Pathway-based information from KEGG, gene-function information from GO, and other resources such as the Pharmacogenetics and Pharmacogenomics Knowledge Base (PharmGKB) [Hewett, M. et al. 2002; Altman, R.B. 2007; http://www.pharmgkb.org] can be used to inform the analysis of whole genome scans in several different ways. For example, a subset of polymorphisms in a particular pathway may not individually show significance after correction for multiple testing. However, it is possible that the number of genes significant at an uncorrected level is greater than would be expected by chance given the size of pathway. This kind of biologically meaningful pattern could only be revealed using prior knowledge about the pathway. In practice this type of analysis can be carried out using freely available bioinformatics tools such as the Exploratory Visual Analysis (EVA) database and software that organizes statistical results by pathway, GO and chromosomal location, for example, so that more subtle biological patterns can be quickly identified [Reif, D.M. et al. 2005; Reif, D.M. and Moore, J.H. 2006]. One challenge in applying tools such as EVA to genome-wide data is the assignment of intergenic or anonymous SNPs to specific genes so that they can then be tied to a pathway or gene function. Linkage disequilibrium information from the haplotype map and other related sources will be useful for this.

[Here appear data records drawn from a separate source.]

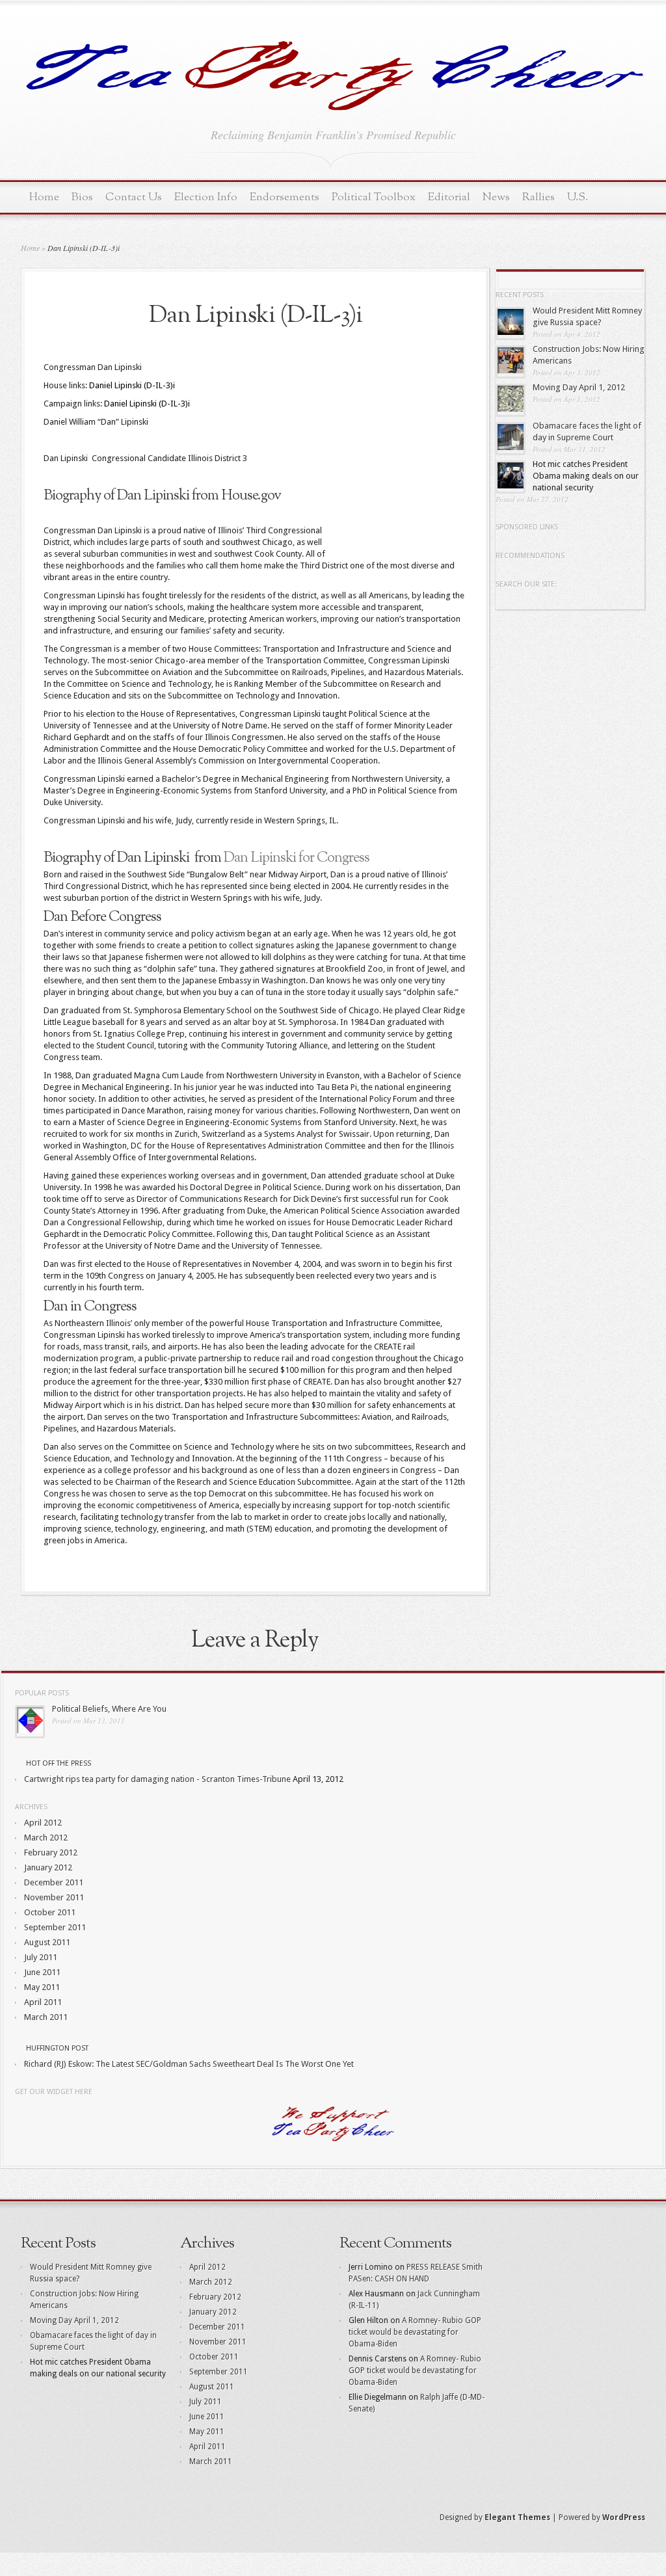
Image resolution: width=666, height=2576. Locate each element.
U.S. (577, 197)
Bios (82, 197)
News (496, 197)
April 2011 (43, 2002)
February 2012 (50, 1852)
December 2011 (53, 1882)
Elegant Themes (517, 2517)
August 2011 (47, 1942)
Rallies (538, 197)
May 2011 (42, 1987)
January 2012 (48, 1867)
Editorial (449, 197)
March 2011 (46, 2017)
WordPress (623, 2517)
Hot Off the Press (58, 1763)
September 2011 (55, 1927)
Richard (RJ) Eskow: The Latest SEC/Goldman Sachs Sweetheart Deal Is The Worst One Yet (189, 2064)
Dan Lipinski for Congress (296, 858)
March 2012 (46, 1837)
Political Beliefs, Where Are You (109, 1709)
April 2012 (43, 1822)
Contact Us (133, 197)
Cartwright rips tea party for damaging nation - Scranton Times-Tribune (157, 1779)
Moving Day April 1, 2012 (579, 387)
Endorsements (284, 197)
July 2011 (40, 1957)
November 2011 (54, 1897)
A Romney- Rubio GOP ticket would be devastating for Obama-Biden (415, 2332)
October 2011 (49, 1912)
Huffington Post (57, 2048)
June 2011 (42, 1972)
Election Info (205, 197)
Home (44, 197)
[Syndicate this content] (19, 1763)
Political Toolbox (374, 197)
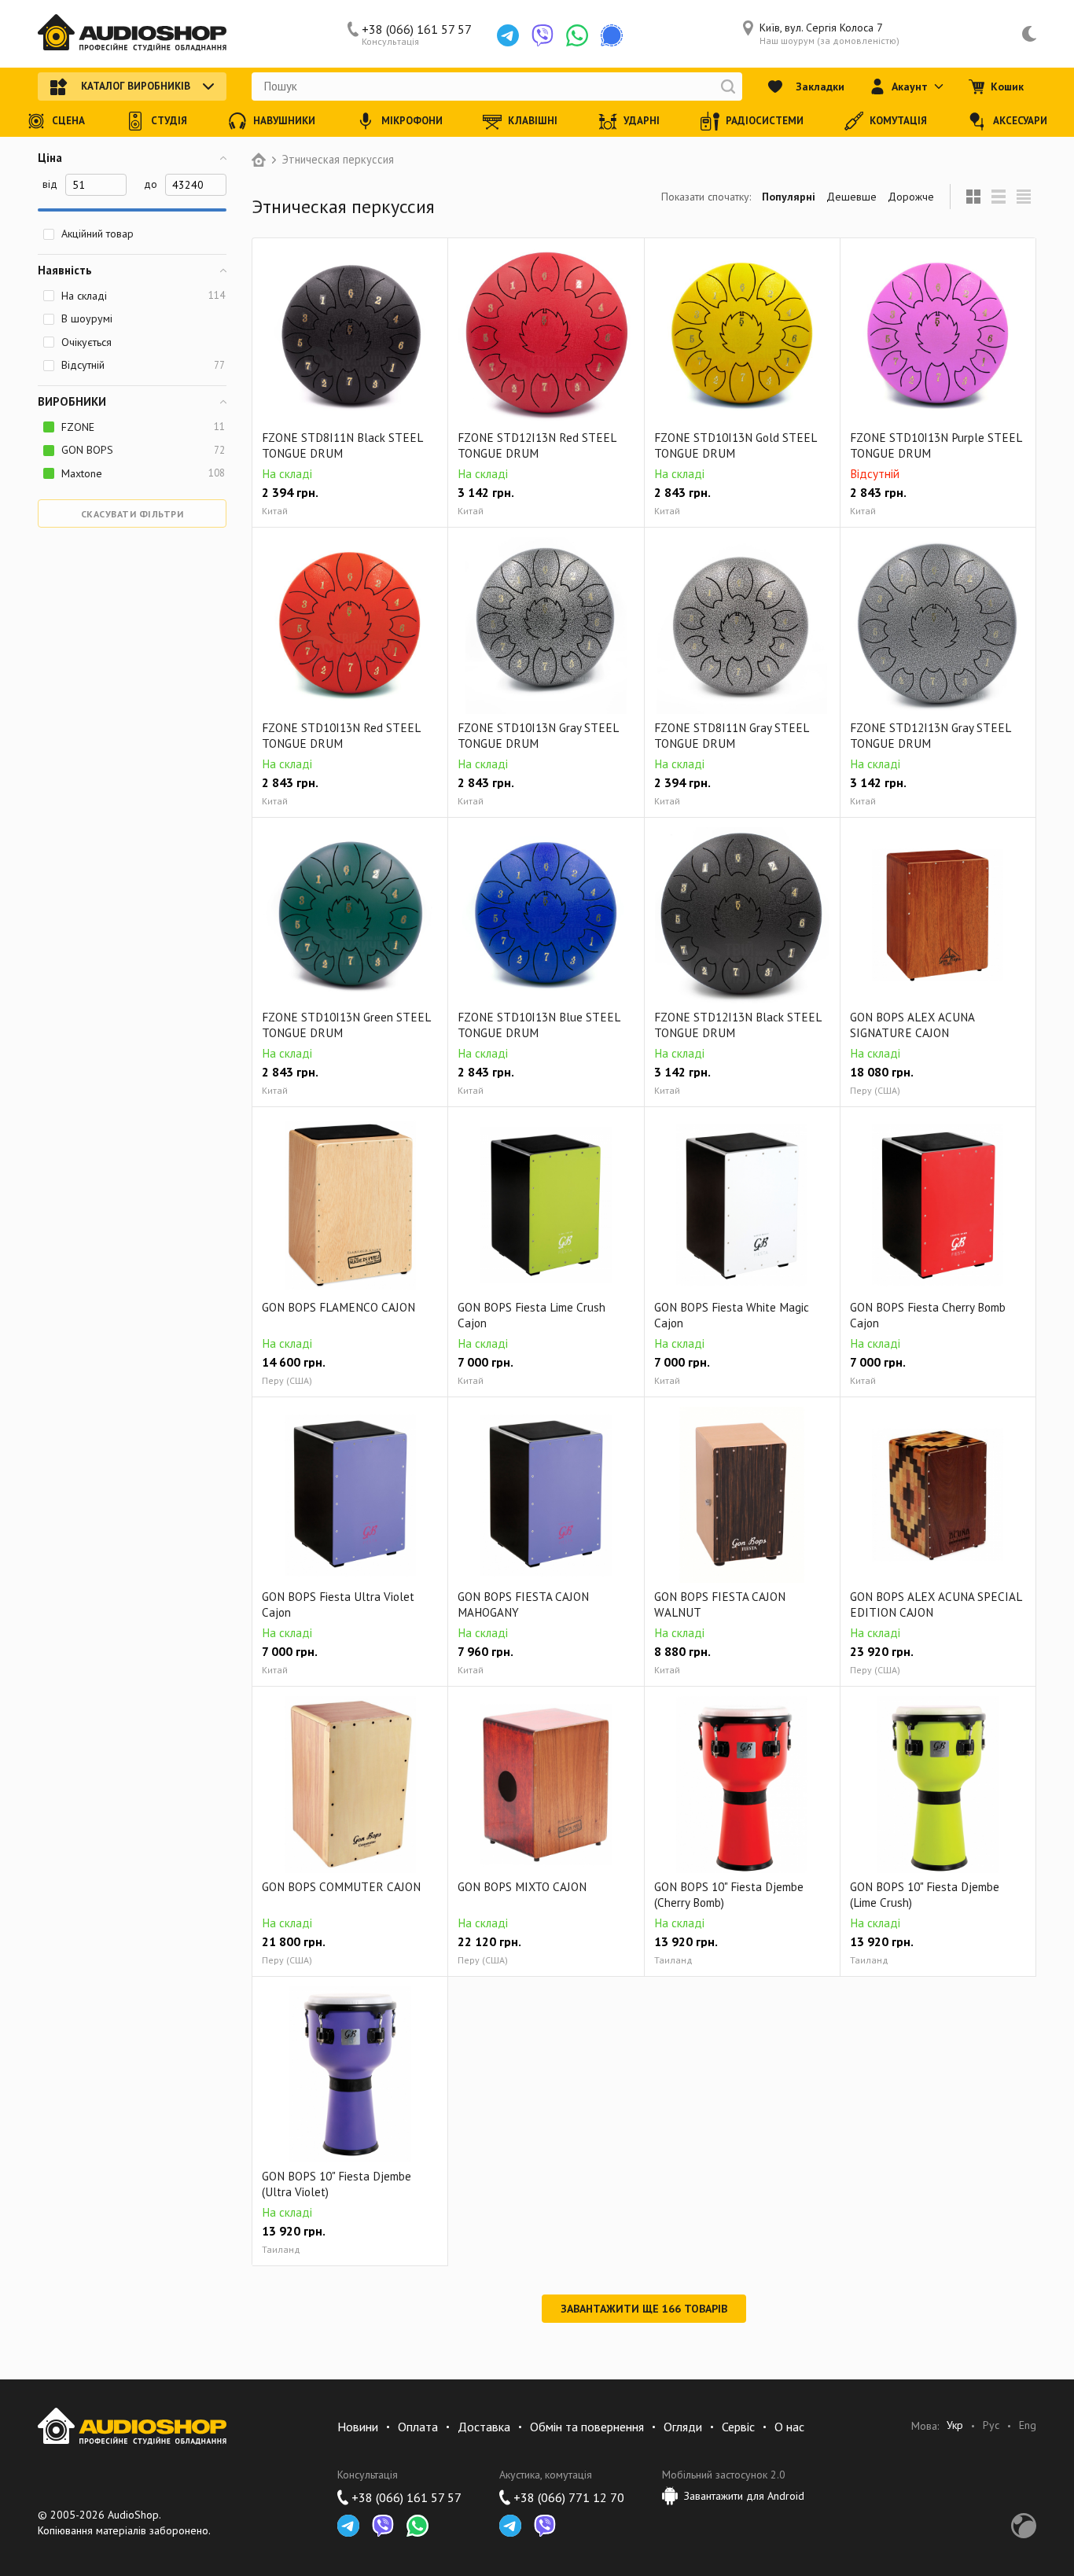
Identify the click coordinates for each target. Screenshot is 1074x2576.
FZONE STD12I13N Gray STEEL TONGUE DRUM (930, 735)
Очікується (86, 342)
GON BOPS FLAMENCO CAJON (338, 1307)
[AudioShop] (132, 33)
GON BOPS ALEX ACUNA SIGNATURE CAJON (912, 1025)
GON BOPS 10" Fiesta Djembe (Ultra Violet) (336, 2184)
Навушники (284, 120)
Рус (991, 2425)
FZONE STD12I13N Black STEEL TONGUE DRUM (737, 1025)
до (150, 184)
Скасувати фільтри (132, 514)
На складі (143, 296)
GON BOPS (143, 450)
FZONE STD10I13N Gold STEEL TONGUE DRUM (735, 445)
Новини (357, 2426)
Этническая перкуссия (338, 159)
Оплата (418, 2426)
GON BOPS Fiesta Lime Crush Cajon (531, 1315)
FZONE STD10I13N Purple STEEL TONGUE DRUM (935, 445)
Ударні (641, 120)
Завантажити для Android (744, 2496)
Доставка (484, 2426)
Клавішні (532, 120)
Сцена (68, 120)
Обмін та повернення (587, 2426)
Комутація (898, 120)
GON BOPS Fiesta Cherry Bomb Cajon (928, 1315)
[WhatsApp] (577, 35)
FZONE (143, 427)
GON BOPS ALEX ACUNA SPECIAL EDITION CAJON (935, 1604)
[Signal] (612, 35)
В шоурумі (86, 318)
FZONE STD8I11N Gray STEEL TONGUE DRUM (731, 735)
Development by (1023, 2525)
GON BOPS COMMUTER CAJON (341, 1886)
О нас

In the future, these tools will position investigators in the field of pharmacogenetics to better characterize the clinical impact of functionally relevant genetic variability within any given biosynthetic pathway. The resulting models should allow statistical geneticists to develop analytical strategies that weight individual components of each pathway appropriately, as the scientific community integrates candidate gene data with pathway-based knowledge to inform the computational approaches to genome-wide datasets.

Sidebar 1. Statins and Cardiovascular Risk

There are six clinically available statins [Tobert, J.A. 2003]. Lovastatin, the first drug approved for clinical use within this class, has been shown to lower the incident rate for initial coronary events (RR = 0.63 versus placebo [95% CI 0.50–0.79], p <0.001) [Downs, J.R. et al. 1998]. All statins inhibit the rate-limiting enzyme in the de novo production of cholesterol (HMG CoA Reductase), and the degree of cardiovascular risk reduction appears to be similar for each drug within the class. Like lovastatin, the relative risk for atherosclerotic coronary artery disease can be reduced to approximately 70% through the clinical administration of pravastatin [Shepherd, J. et al. 1995], fluvastatin [Herd, J.A. et al. 1997], simvastatin [Pedersen, T.R. et al. 1998], atorvastatin [Sever, P.S. et al. 2003], or rosuvastatin [Shepherd, J. et al. 2003].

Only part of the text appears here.